“La gente me juzga, pero si fuera un hombre, a nadie le importaría”, dijo María Housden, de 59 años, quien renunció hace años a la custodia de sus cuatro hijos. Solo recibía visitas de ellos los fines de semana y pagaba su pensión.

Renunciar a la custodia de los hijos sería impensable para la mayoría de las mujeres, pues hay imposiciones de la sociedad en la que las madres son las que se quedan con los hijos y los padres son los que los visitan. Sin embargo, María Housden se impuso como una mujer que renunció a la custodia.

Esta mujer de 59 años ahora, soñó con ser madre toda la vida, pero la realidad distaba mucho de lo que había imaginado. 

María Housden

Madre de cuatro hijos, la vida y matrimonio de María se derrumbaron a su alrededor, dejándola cuestionar toda su existencia y tomar una decisión que nunca había considerado dentro de sus posibilidades.

“Desde que era una niña, lo primero y más importante que quería hacer era convertirme en madre”, cuenta María.

“Me ha encantado ser madre toda mi vida y ahora soy abuela, lo que me ha hecho aún más rica. Es lo mejor que he hecho y me he sentido así todo el tiempo. Es una de las razones por las que creo que mi historia es tan interesante para la gente porque hay diferentes formas de vivir nuestros sueños”, comienza.

Antes de renunciar a la custodia de sus hijos, la vida de María había sido la típica de muchas mujeres. Fue ama de casa tras la llegada de su primer hijo, pero su familia se derrumbó con una tragedia: su hija de tres años fue diagnosticada con cáncer de riñón, y un año después, el matrimonio perdió a la pequeña. 

“La muerte de nuestra hija Hannah fue un momento crucial para mí. Siempre había creído que si eras una buena persona, no te pasarían cosas malas, pero cuando murió Hannah me obligué a hacer preguntas que nunca antes había considerado sobre el rumbo de mi vida”, cuenta María.

“Al principio, el duelo era un proceso que lo consumía todo, pero eventualmente me envió a una dirección más realista en mi propia vida”, agregó sobre la decisión que pronto se enfrentaría en su vida.

María Housden

La custodia de sus hijos

Si bien la enfermedad de su hija unió al matrimonio, la muerte finalmente pasó factura y María se divorció de su esposo.

Mientras la pareja se preparaba para separarse, se enfrentaron al inevitable dilema de cómo lidiar con la custodia de sus hijos. En ese momento, María admite que tenía serias preocupaciones sobre cómo podría mantener a sus tres hijos restantes, Will, Margaret y Madeleine.

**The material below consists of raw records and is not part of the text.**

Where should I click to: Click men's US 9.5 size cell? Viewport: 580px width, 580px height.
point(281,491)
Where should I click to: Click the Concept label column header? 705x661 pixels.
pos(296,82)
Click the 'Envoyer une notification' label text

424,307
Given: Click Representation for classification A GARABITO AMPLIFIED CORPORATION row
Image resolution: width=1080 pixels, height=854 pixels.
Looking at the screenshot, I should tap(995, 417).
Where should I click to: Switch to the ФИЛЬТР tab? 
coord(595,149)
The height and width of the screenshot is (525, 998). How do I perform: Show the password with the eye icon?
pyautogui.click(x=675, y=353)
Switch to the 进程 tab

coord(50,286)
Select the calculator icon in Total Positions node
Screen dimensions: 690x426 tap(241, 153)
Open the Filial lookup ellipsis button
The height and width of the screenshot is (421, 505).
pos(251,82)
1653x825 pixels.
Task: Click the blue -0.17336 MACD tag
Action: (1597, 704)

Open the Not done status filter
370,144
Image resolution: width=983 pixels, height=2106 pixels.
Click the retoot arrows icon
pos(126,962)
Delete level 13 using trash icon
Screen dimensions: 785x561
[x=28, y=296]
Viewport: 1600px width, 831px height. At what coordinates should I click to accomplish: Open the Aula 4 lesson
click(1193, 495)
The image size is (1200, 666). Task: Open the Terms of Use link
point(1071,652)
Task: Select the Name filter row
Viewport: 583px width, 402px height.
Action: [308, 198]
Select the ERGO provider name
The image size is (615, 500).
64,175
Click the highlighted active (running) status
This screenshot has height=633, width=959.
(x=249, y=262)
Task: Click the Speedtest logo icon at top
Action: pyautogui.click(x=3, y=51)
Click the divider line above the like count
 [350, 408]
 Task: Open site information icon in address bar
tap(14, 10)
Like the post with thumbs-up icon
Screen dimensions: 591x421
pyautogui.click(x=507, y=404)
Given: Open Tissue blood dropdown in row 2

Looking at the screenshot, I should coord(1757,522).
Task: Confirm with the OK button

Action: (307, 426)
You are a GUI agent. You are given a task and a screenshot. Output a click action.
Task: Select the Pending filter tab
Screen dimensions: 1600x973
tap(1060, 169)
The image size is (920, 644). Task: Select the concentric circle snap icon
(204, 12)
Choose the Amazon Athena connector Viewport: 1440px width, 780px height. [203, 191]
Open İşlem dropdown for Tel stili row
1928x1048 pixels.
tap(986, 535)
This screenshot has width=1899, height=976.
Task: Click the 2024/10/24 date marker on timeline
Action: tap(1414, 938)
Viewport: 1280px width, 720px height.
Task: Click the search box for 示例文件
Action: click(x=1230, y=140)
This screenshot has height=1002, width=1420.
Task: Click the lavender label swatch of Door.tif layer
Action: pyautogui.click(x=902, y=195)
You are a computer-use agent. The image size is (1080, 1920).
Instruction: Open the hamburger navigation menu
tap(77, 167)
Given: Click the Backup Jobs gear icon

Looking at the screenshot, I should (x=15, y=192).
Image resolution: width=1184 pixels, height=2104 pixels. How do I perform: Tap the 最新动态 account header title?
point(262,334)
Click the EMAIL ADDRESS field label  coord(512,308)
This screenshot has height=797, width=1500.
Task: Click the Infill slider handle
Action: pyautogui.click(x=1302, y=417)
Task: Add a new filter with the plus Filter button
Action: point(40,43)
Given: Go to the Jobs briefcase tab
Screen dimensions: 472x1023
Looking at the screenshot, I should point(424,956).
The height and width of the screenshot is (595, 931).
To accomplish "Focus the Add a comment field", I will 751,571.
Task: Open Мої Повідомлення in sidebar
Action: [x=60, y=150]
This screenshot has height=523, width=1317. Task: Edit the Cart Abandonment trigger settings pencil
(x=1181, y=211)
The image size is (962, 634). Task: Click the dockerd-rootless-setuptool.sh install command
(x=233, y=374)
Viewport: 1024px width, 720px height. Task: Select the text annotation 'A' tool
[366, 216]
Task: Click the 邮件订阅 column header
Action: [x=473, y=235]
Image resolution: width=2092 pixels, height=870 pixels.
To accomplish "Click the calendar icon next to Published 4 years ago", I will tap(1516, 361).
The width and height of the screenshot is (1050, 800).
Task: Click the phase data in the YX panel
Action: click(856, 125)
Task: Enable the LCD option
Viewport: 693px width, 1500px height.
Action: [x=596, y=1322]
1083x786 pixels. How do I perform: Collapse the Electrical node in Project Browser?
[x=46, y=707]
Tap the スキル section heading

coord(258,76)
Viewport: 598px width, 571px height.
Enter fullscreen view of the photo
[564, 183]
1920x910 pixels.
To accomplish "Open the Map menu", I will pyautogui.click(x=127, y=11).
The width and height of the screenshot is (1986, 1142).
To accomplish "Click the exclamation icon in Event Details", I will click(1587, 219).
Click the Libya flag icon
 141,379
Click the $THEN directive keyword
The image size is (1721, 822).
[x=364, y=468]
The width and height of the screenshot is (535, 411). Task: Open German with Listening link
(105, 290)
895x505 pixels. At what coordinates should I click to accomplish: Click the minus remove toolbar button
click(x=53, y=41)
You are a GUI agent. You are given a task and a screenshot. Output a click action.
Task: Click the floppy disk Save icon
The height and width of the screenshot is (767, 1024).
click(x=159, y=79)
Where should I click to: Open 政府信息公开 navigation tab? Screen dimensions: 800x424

“Había sido ama de casa durante 11 años. No tenía idea de cómo iba a mantenerme y mucho menos a mis hijos como madre soltera. En realidad, fue mi esposo quien sugirió el arreglo que terminamos haciendo, él tenía un trabajo e ingresos estables y sugirió que él sería el padre que tomaría la custodia principal”.

Si bien, al principio la idea le pareció horrorosa, pensando “que le quitarían a sus hijos”, finalmente terminó por aceptarlo.

María Housden

“Hice lo que se espera que haga todo padre divorciado y que no lo acusen de abandonar a sus hijos”reafirmó sobre su decisión de ceder la custodia al padre.

“Cuando nos divorciamos, mi hijo tenía 11 años y  en ese momento era lo suficientemente mayor como para ser parte de la decisión y decidió quedarse con su padre por todo tipo de buenas razones”, dice María.

“La parte más dolorosa de la experiencia para nuestros hijos fue la reacción de otros padres que estaban juzgando la situación desde su punto de vista”.

Si bien María esperaba cierta desaprobación, de ninguna manera esperaba la cantidad de reacciones violentas a las que fue sometida: “Nunca esperé que todos estuvieran de acuerdo con la decisión, pero no esperaba la reacción extrema. Hice lo que se espera que haga todo padre divorciado y que no lo acusen de abandonar a sus hijos”. 

“Si mi nombre fuera Mark en lugar de María, entonces no estaríamos teniendo esta conversación”, afirma.

La pareja llegó a un acuerdo por el cual María recibía visitas cada dos fines de semana y luego los niños se quedarían con ella durante todo el verano, lo que le permitiría concentrarse en su carrera como autora.

Pero si bien su decisión de renunciar a la custodia de sus hijos ciertamente le permitió más libertad, admite que no fue fácil. “No es una decisión que recomendaría”, dice, “fue más doloroso de lo que originalmente me había preparado”. 

“No tengo ninguna duda de que esta fue la mejor decisión para nosotros y nuestra familia. Pero no necesariamente para todos”.

24 años han pasado y María mantiene una excelente relación con sus hijos, incluso ha gozado con la dicha de convertirse de abuela.